| Data in this exercise |
━━━━━━━━━━━━━━━━
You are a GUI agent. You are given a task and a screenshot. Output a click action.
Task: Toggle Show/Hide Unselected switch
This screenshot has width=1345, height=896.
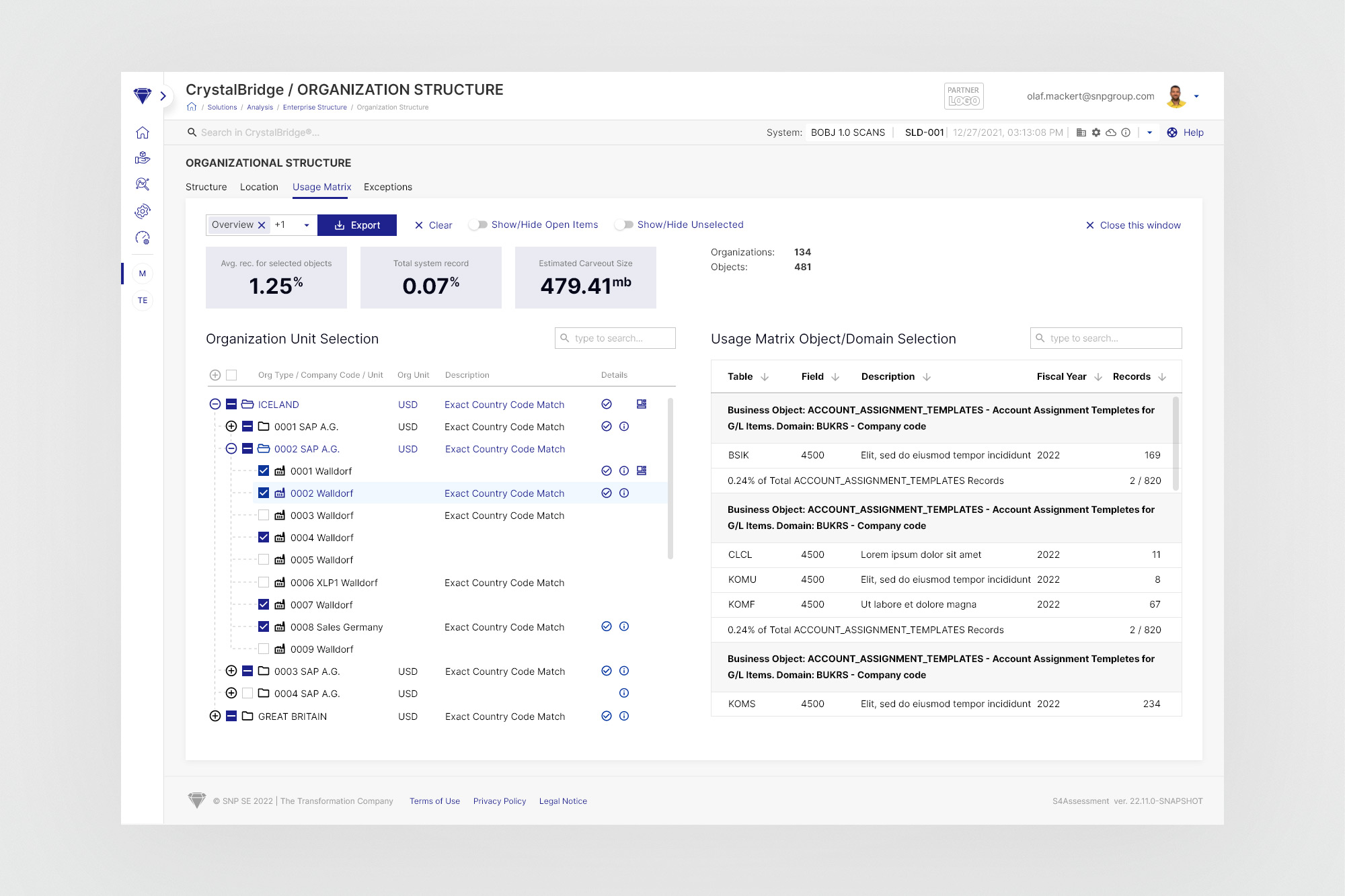click(624, 225)
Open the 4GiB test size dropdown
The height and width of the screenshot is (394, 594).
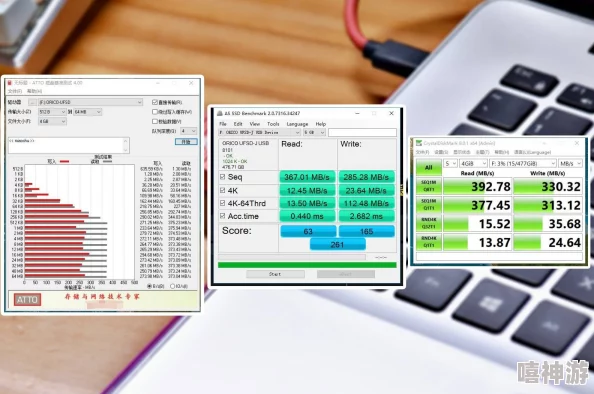473,163
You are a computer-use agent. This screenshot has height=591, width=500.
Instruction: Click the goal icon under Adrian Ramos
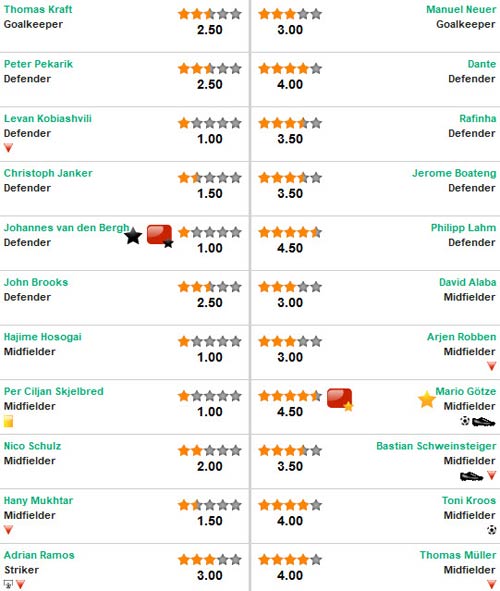click(8, 584)
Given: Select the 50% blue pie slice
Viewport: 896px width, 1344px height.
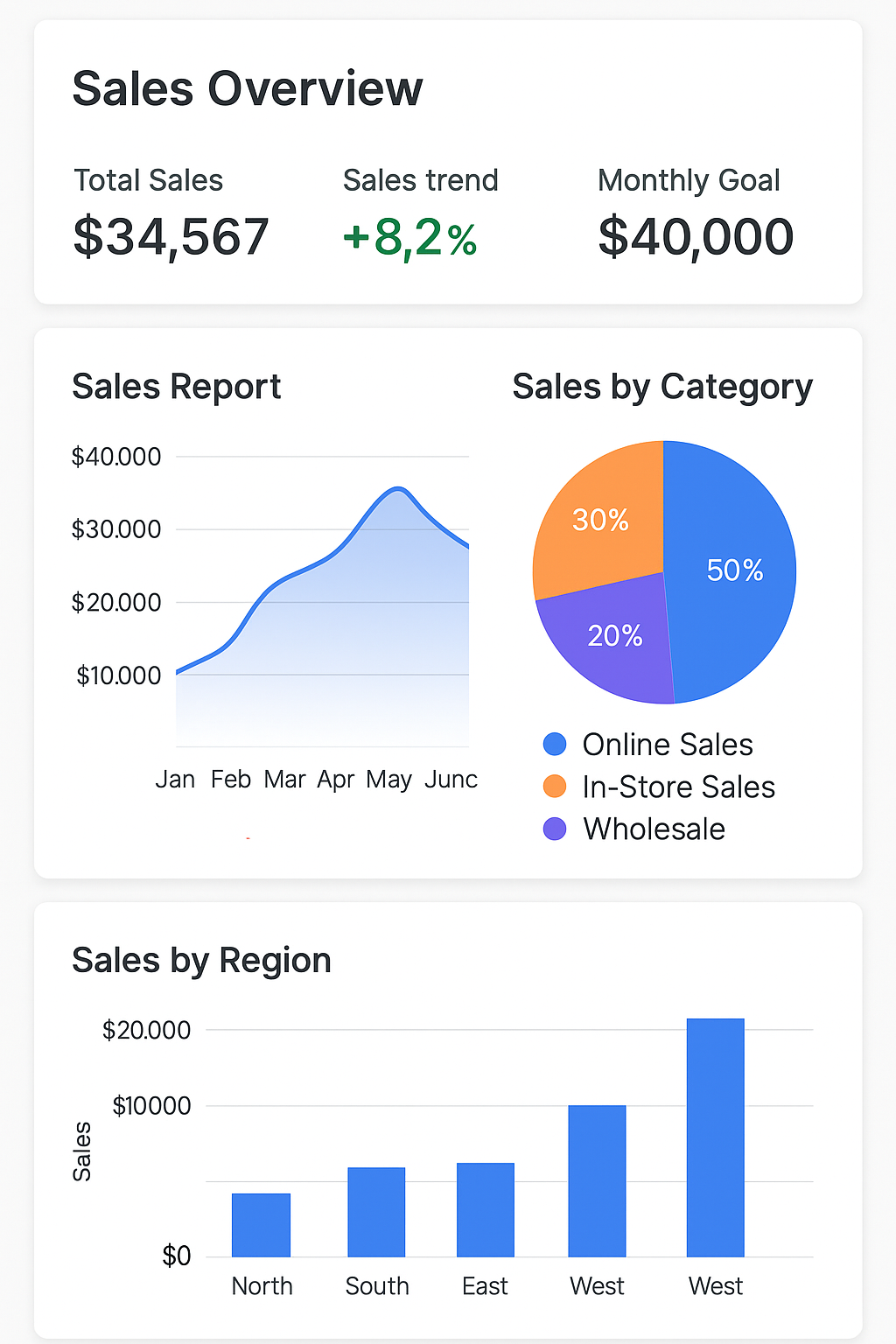Looking at the screenshot, I should pos(733,570).
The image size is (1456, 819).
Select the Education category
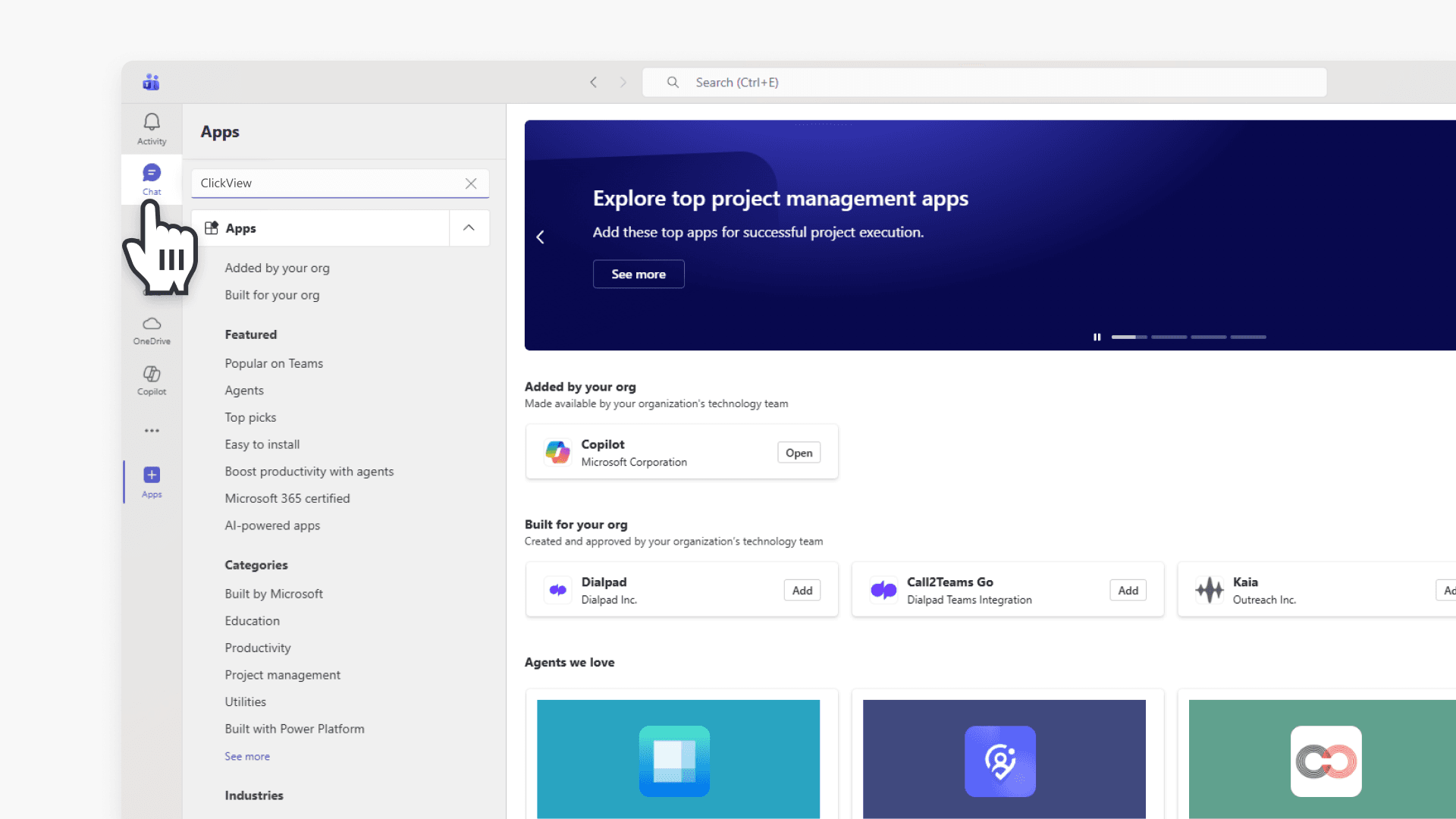[x=252, y=620]
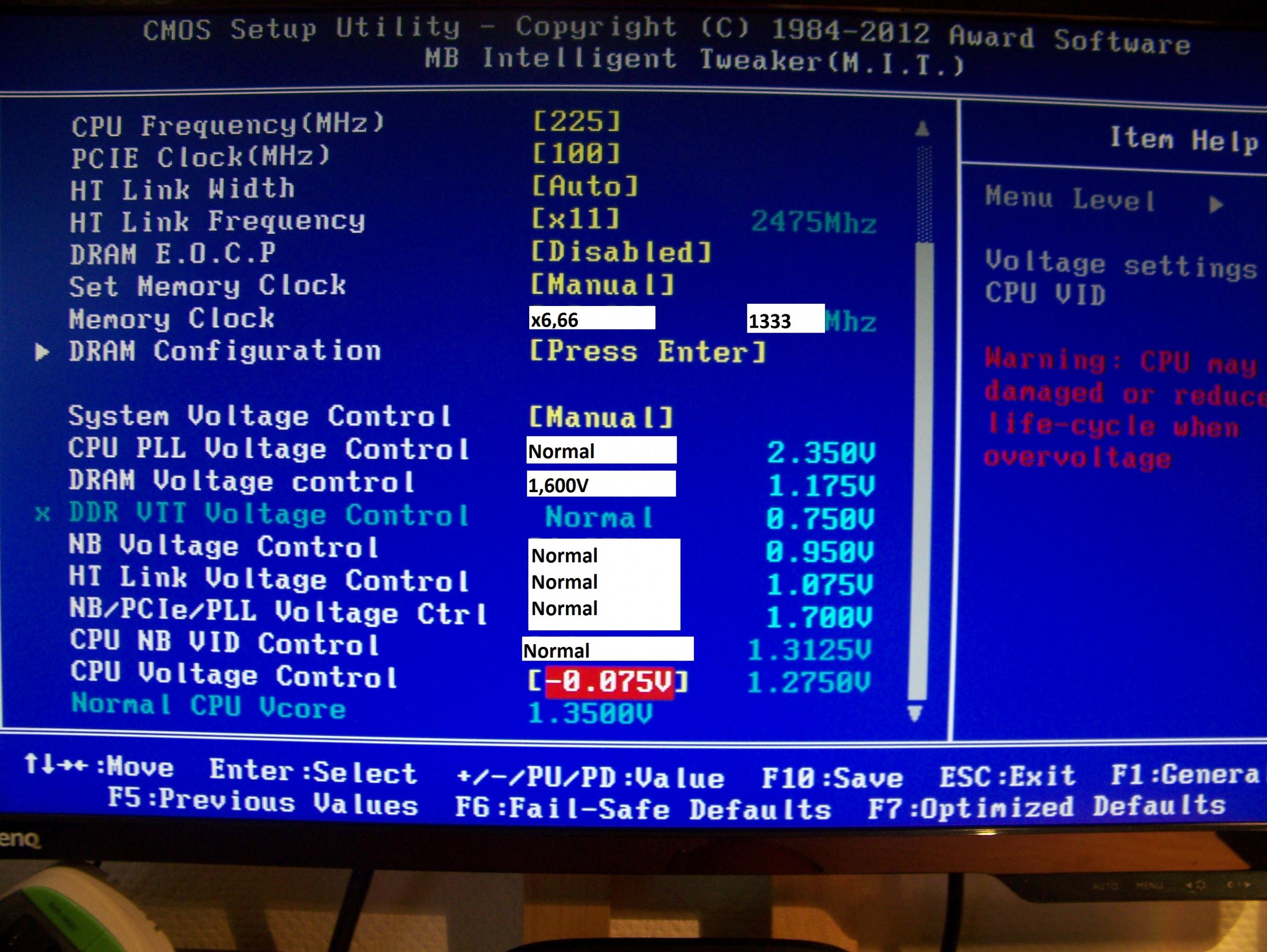This screenshot has width=1267, height=952.
Task: Click the F7:Optimized Defaults hint
Action: pyautogui.click(x=1046, y=808)
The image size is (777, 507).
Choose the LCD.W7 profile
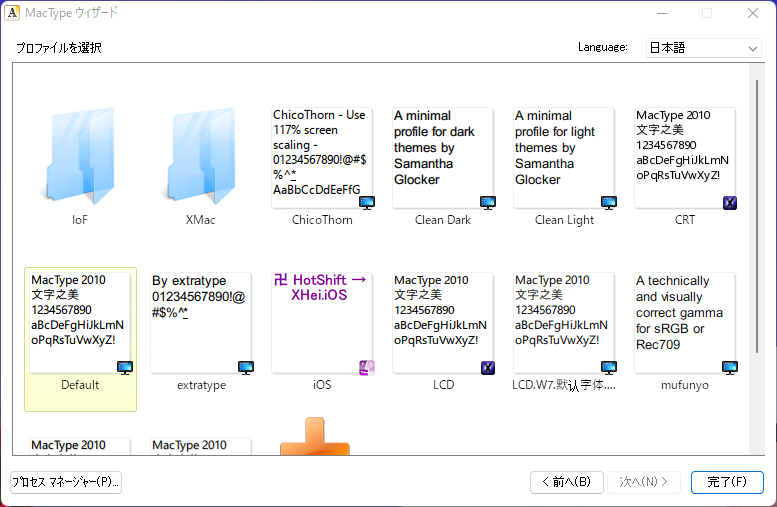coord(564,323)
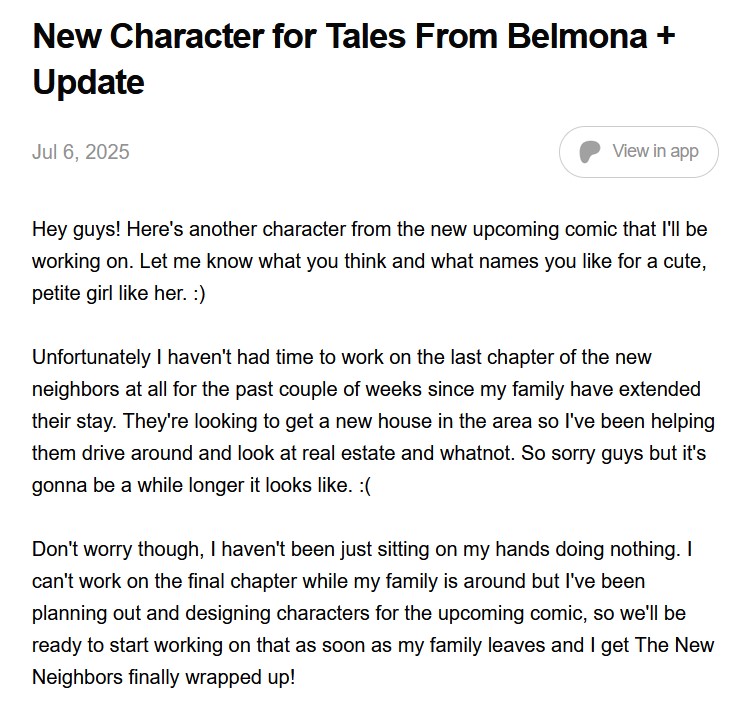The width and height of the screenshot is (752, 727).
Task: Click the Patreon logo icon
Action: click(x=589, y=152)
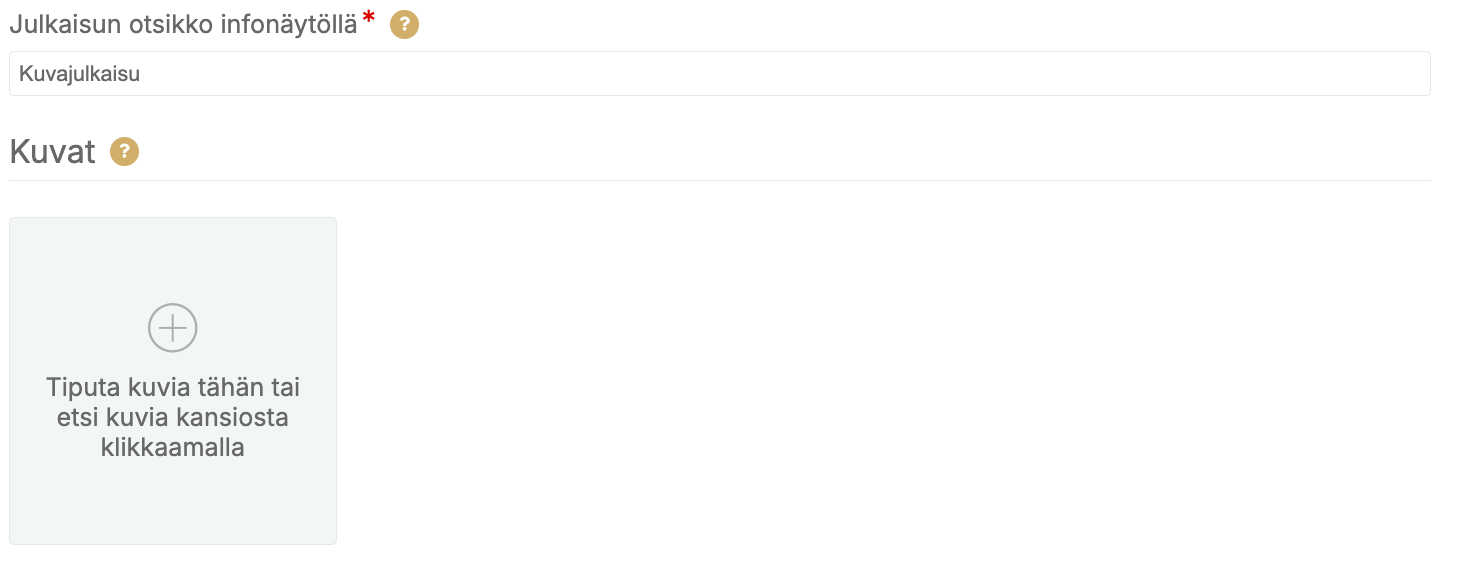Show tooltip for the publication title field
The image size is (1466, 580).
pyautogui.click(x=404, y=25)
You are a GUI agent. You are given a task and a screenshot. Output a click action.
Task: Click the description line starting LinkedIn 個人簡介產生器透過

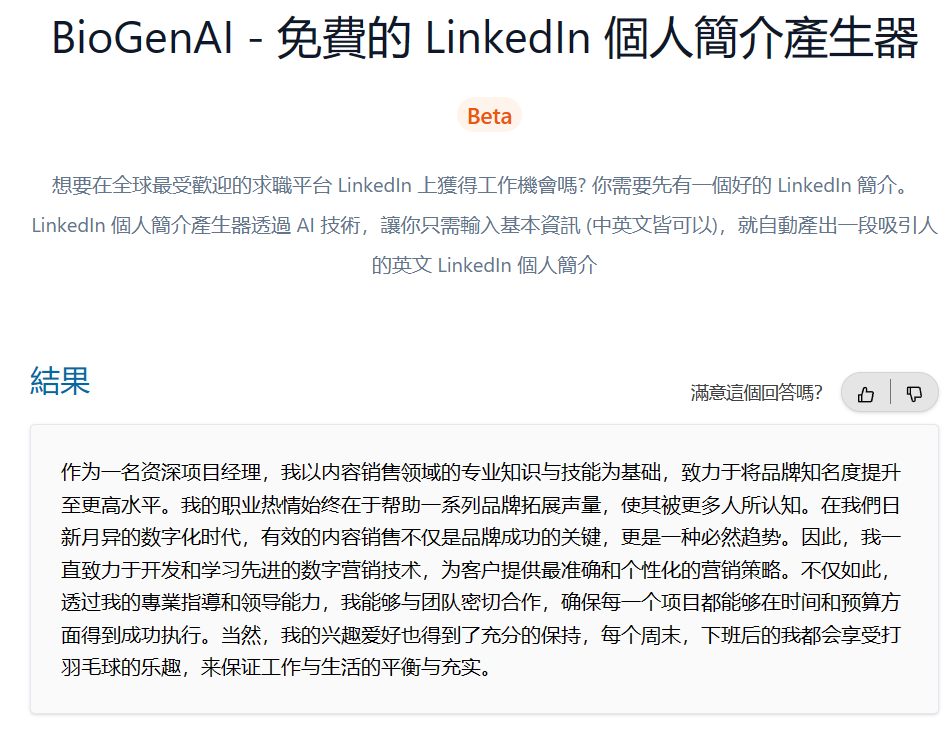(x=484, y=225)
━━━━━━━━━━━━━━━━
| Exercise |
Reproduce the rows word for word, starting with the line containing "Open the 4GiB test size dropdown" and continuing through the end of the rows, both ends included. Leave the pictures out of your answer.

| Response |
Open the 4GiB test size dropdown
The height and width of the screenshot is (394, 594).
473,163
You are a computer-use agent. This screenshot has height=591, width=500.
Instruction: Click the goal icon under Adrian Ramos
click(8, 584)
Given: Select the 50% blue pie slice
Viewport: 896px width, 1344px height.
Looking at the screenshot, I should pos(733,570).
The image size is (1456, 819).
Select the Education category
[x=252, y=620]
This screenshot has width=1267, height=952.
Task: Click the F7:Optimized Defaults hint
Action: pyautogui.click(x=1046, y=808)
The image size is (777, 507).
Choose the LCD.W7 profile
coord(564,323)
The width and height of the screenshot is (752, 727).
Task: Click the Patreon logo icon
Action: click(x=589, y=152)
Show tooltip for the publication title field
The image size is (1466, 580).
pyautogui.click(x=404, y=25)
You are a GUI agent. You are given a task and a screenshot. Output a click action.
Task: Click the description line starting LinkedIn 個人簡介產生器透過

(x=484, y=225)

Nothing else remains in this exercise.